ちゃんと目指す先の業界研究してますか?私は学生時代に全然してませんでした。学校でも教えてくれなかったです。ということで、ゲーム業界志望の学生や新入社員なんかには、有用な内容かと思い、私の経験を発信しておきます。

有名ゲームのあの会社に就職して、あのゲームの続編を作りたい!

私もそんな夢をみていたことがありました。これは本当に狭き門です。またその会社に就職出来たからといってそのゲームに携われる可能性はほとんどないです。基本的に仕事は選べません。自ら仕事を選べるのは決定権を持つ人や、会社の社長など自ら事業を動かしている人です。何を作るのか、どんなゲームを作るのか決められるのは権限をもつ人やお金を出している人だけです。それからもっと別の理由もあります。これについては後述します。

まずひとつ言えることは、自由に作りたいなら個人や同人サークルで作ってください。仕事にしちゃダメです。

それでも私はあのゲームを作りました。世の中には不思議なこともあるもんですね。ただがむしゃらに業界の中で上を目指してきたら、そのチャンスが巡ってきました。だから夢を捨てろとは言いません。でも現実は見ましょうってことなんです。

それで表題の件について、そもそもそのゲームは本当にその会社が作っているんでしょうか。前述の私が作ったゲームについても守秘義務があるので何も言えないんですが、実際に私の名前はスタッフロールにも載っていません。
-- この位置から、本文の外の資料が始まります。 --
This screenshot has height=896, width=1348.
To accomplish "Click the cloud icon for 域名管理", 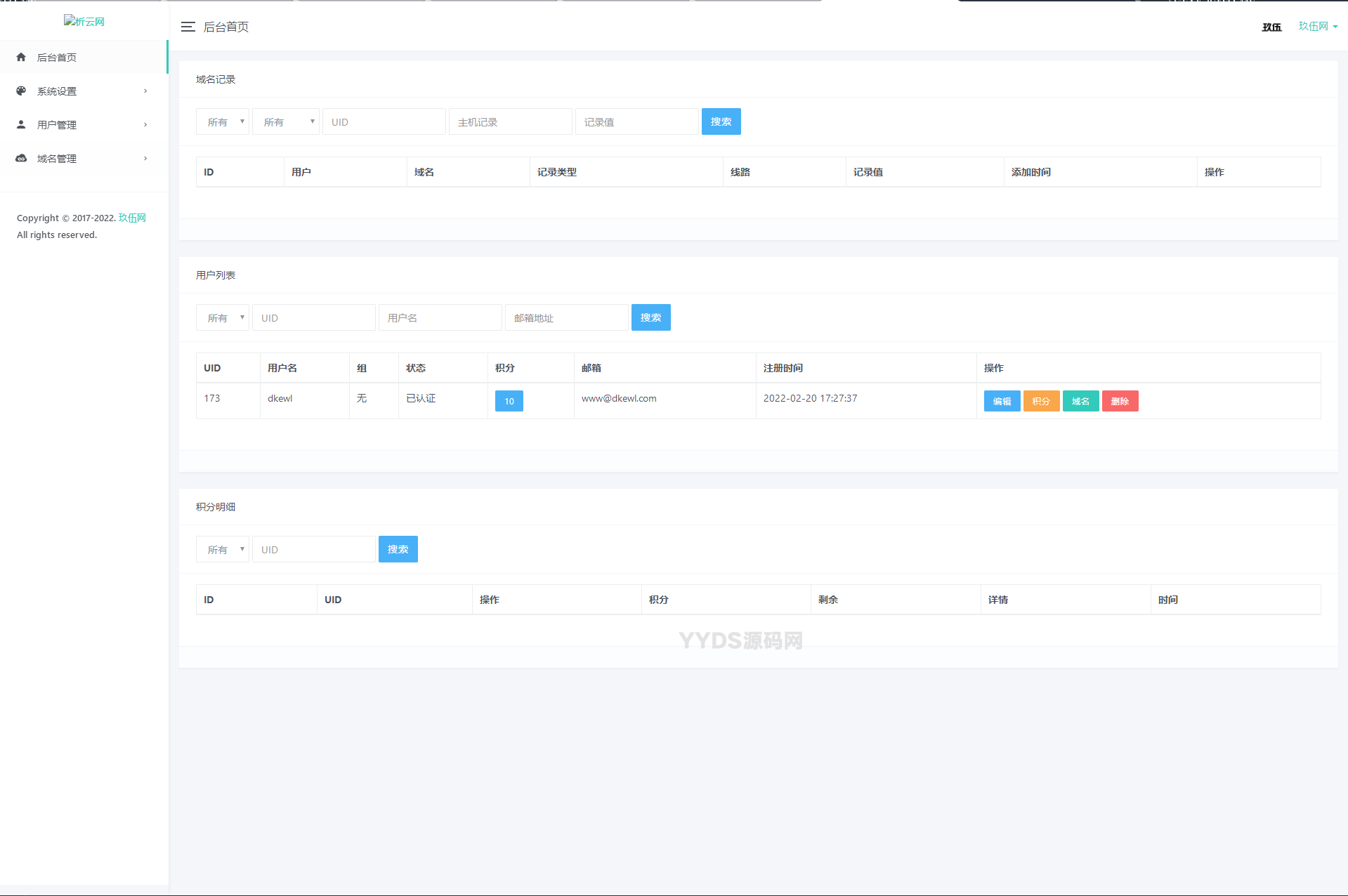I will click(21, 159).
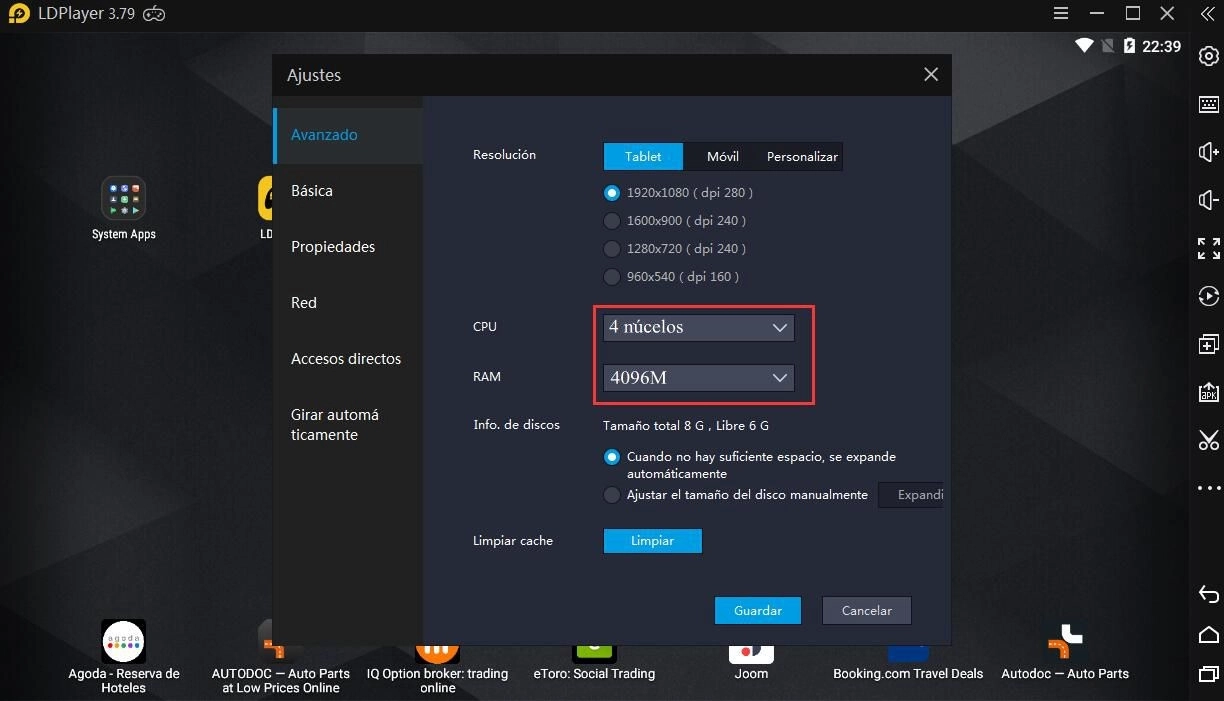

それは業界には発注元と開発会社という下請け構造があるからです。そして守秘義務契約というものがあり、ちゃんとした開発会社であれば全社員が誓約書にサインしています。また外注先の会社なども同様の契約を結びます。なので、こういう情報はほとんど世に出ることがありません。そのため実際のゲーム開発会社や開発スタッフは伏せられたままに、発注元のプロデューサーやディレクターなどの本来あまりゲーム開発には関わっていない人の名前がメディアなどに出てインタビューだけ受けているみたいなことが良くあります。もちろん本当にそのスタッフメンバーが作っている場合もあるんですが、そこの見極めはなかなか難しいです。技術的なことを語ってなかったらひとまず怪しいとでも思いましょう。

そしてゲーム業界志望者には、こういった業界の商流の中で、自分がどこに身を置くことになるのかを良く考えてみて欲しいです。ゲームを開発をしたいのか、ゲームという商材でビジネスがしたいのか、まったく目指す場所が異なっていることを考えてみてください。上流の会社に行くことが出来ればどちらでも選べる可能性があり、選択肢の幅が広がります。上流の会社とは、発注元となる大手の会社です。

ただ単純にゲームを開発したいというだけなら、中小のゲーム開発会社に入社すれば良いです。ただその場合は、有名タイトルの開発に関わっても、あまり大きな声では発信出来ないというジレンマが待っているかもしれません。